• **Exercise**
Go over each line of the entries below, count those with "magnifier", and give only the count.

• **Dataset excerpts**
##############################
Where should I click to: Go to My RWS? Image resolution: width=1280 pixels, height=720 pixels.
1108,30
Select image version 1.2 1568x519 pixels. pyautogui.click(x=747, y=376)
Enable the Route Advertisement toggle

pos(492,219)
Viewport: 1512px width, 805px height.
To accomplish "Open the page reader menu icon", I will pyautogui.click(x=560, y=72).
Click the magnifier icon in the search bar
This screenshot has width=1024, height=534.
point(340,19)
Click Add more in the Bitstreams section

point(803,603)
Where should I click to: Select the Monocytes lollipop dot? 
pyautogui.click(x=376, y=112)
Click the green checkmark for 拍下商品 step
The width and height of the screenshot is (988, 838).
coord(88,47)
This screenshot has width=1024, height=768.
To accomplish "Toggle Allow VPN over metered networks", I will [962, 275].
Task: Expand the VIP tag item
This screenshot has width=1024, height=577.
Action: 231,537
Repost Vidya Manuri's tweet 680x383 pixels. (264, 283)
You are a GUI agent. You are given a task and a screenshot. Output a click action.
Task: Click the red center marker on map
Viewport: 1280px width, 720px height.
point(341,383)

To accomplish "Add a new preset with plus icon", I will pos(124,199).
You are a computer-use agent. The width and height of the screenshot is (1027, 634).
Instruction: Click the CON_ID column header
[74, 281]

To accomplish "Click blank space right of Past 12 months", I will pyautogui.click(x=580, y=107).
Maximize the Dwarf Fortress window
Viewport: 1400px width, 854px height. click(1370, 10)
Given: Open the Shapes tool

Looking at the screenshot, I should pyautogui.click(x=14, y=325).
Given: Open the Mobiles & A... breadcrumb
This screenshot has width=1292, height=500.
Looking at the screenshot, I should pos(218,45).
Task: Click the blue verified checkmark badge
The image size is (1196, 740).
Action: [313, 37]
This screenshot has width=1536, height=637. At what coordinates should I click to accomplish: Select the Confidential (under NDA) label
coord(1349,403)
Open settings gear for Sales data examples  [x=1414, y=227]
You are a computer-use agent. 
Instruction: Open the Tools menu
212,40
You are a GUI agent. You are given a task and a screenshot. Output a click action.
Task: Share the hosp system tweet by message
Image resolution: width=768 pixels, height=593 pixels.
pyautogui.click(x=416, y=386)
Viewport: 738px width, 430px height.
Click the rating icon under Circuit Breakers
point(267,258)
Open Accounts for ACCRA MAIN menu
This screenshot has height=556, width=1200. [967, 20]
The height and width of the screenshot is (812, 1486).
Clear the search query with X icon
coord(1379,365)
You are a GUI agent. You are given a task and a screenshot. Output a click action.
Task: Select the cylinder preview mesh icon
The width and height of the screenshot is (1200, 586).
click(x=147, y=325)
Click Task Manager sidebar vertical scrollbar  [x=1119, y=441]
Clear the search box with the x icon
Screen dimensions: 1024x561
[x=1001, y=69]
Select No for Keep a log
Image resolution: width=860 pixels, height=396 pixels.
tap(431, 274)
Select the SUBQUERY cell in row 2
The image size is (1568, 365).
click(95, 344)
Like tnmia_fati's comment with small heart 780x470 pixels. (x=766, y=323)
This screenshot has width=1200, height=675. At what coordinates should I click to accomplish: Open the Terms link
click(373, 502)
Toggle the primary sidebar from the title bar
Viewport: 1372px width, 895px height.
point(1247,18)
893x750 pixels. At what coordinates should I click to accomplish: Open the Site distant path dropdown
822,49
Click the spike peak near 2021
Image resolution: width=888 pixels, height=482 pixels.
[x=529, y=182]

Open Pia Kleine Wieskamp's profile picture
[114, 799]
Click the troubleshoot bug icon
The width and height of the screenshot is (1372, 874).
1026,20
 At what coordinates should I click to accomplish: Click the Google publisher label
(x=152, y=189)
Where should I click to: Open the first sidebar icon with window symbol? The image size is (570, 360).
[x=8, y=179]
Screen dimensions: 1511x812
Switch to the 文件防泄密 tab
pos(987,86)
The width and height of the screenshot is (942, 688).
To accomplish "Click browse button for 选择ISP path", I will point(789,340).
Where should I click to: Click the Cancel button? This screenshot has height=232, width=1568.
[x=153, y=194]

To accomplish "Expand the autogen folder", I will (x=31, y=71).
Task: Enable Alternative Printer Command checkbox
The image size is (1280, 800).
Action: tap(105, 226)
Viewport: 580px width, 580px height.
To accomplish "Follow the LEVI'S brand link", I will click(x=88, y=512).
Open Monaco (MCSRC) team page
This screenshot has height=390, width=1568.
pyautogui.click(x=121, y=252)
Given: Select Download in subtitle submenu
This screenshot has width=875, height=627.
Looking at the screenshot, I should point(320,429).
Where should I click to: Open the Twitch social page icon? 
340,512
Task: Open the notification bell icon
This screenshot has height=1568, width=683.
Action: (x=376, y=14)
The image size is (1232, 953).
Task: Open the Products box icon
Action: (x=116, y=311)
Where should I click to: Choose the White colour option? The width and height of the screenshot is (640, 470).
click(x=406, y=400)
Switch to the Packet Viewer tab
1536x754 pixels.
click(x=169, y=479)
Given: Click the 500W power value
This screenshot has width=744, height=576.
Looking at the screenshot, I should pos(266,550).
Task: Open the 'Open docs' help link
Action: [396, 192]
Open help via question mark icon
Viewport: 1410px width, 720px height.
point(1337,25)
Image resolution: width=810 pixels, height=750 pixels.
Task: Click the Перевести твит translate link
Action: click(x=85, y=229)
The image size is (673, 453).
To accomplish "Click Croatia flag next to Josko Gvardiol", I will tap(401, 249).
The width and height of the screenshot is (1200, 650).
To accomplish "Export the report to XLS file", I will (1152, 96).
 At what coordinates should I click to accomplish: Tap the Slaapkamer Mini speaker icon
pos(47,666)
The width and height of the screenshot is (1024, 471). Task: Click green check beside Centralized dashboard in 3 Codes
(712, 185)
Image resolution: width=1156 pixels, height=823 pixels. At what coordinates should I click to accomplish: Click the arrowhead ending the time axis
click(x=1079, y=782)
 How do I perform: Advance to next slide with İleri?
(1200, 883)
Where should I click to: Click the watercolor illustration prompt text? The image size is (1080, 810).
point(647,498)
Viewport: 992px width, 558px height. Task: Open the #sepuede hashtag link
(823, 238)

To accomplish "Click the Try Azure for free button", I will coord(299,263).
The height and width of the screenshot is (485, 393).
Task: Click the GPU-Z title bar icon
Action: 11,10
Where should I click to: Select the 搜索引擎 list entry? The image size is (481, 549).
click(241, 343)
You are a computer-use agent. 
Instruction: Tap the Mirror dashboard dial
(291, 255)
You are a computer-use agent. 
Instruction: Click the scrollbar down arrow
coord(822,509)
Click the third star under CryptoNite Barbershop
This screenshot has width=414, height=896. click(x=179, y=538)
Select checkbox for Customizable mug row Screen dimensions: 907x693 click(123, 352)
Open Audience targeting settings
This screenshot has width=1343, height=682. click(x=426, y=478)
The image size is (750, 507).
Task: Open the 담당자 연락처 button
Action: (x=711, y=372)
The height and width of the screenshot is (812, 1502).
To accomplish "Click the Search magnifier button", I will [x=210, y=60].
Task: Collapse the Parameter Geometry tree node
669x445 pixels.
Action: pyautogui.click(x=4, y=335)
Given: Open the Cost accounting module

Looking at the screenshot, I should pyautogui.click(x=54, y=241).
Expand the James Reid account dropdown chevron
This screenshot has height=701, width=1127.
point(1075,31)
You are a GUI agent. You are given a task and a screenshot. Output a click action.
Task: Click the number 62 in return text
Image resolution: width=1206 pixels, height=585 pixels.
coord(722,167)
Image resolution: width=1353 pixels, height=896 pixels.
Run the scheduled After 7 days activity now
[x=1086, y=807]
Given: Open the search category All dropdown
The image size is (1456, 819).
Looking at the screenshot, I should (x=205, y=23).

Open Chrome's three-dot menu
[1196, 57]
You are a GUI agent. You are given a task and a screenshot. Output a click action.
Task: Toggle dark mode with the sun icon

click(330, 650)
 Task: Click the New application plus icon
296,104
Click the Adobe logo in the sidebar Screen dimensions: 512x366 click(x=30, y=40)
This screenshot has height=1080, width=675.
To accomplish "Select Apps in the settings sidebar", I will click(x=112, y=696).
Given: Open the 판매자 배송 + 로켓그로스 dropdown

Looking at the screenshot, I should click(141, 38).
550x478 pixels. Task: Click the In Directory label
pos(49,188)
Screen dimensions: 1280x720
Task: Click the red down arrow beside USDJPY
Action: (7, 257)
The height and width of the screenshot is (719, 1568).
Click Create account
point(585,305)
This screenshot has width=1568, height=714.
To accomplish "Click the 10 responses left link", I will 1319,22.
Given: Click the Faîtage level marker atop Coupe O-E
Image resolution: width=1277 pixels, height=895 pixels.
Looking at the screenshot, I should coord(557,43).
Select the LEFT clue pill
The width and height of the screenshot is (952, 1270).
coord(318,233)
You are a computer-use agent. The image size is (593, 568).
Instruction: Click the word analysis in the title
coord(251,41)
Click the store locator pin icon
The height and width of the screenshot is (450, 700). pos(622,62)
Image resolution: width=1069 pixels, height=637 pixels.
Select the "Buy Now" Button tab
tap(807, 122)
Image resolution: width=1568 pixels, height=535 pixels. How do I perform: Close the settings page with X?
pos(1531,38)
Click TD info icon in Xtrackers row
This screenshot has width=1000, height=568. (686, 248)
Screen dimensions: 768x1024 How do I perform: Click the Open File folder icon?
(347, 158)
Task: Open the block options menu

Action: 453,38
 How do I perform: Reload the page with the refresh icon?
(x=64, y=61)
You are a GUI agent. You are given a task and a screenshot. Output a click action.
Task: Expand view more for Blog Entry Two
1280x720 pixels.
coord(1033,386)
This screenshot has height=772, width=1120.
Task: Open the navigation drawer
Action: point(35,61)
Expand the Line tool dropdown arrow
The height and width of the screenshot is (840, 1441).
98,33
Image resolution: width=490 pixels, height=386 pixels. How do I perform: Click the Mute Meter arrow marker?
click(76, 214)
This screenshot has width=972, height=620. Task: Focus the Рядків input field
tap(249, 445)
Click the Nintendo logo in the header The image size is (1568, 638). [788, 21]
##############################
• **Completed task**
2